音楽から必然的に導き出されたこの言葉に心から感謝するのである。

僕の場合、楽曲タイトルというものは、
殆どのケースに於いて、制作時にはある特定の言葉は無く、
常に音が先であり、言葉的なイメージというものはまず無い。
生れ出て来た音とどんなタイトルがシンクロしているのか、
曲が出来上がった時に初めて意識の内面を探るのである。

インストルメンタル楽曲に於いて、
タイトルとは歌の歌詞と同等な意味を持ち、
無くてはならない重要なファクターである。
音だけでは示し切れない思いをリスナーへと示す大事な手段である。

音と言葉とが見事に合致した時、
奥底に眠る真の自我意識の中から聞こえる声を、
受け止めれた様な気がしてならない。
その作業の繰り返しこそが自分を求め,
また、生きているという手段そのものなのかも知れない。

 

人の一生とは本当に短く儚いもの。

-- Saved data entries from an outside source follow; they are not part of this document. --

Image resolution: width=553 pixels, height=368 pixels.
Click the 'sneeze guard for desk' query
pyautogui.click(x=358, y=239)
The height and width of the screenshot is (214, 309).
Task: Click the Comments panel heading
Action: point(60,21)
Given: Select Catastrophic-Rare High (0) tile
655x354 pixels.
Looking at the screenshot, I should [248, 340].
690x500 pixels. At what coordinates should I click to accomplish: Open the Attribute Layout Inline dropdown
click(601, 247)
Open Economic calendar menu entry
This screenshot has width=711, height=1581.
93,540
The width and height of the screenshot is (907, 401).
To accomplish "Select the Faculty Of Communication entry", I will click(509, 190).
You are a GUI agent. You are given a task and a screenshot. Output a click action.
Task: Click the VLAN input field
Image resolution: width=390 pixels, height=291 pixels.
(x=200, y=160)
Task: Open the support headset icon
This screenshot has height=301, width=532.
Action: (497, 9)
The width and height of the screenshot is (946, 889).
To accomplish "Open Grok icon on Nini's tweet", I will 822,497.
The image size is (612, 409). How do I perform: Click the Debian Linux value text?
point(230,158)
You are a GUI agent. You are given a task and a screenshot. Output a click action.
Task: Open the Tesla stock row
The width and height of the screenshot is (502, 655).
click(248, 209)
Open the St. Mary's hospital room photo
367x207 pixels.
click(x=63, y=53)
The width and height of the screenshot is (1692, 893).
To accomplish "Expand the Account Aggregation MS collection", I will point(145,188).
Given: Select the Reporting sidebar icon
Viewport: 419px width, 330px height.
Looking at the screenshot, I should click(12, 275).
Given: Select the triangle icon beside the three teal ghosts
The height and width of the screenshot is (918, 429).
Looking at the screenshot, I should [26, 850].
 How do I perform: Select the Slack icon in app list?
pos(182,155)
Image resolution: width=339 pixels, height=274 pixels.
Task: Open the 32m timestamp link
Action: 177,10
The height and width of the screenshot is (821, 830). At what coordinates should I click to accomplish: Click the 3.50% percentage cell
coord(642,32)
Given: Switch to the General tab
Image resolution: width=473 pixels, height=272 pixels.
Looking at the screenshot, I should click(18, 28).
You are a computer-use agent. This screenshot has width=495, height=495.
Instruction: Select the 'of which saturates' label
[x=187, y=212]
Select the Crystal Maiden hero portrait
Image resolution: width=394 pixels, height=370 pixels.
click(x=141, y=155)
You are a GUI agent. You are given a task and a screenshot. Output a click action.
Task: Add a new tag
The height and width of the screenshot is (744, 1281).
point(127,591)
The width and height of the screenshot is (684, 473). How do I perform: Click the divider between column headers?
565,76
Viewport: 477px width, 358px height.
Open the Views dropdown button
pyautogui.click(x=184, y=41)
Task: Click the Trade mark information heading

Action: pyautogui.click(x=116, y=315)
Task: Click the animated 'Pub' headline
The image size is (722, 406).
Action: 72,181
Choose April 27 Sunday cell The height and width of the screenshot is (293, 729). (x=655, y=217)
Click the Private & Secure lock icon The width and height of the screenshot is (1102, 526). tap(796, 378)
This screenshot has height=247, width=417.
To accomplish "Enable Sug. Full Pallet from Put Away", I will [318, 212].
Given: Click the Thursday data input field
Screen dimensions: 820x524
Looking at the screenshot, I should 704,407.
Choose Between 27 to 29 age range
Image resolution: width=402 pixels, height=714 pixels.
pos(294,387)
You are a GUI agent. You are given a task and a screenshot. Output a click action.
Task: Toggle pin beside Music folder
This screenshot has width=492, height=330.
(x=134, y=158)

それだけ尊い。
生まれた瞬間に死というものを皆が平等に抱え、
だからこそ生きるという事を大切にし、感じ、人生に全力を尽くすこと。
誰もが特別な役割を持ち、その役割を知らず内に遂行している。
しかし、一生を掛けて自身にとっての答えが見つかろうと見つからなかろうと、
ただ、それだけなのだろうと、、、心から思うのです。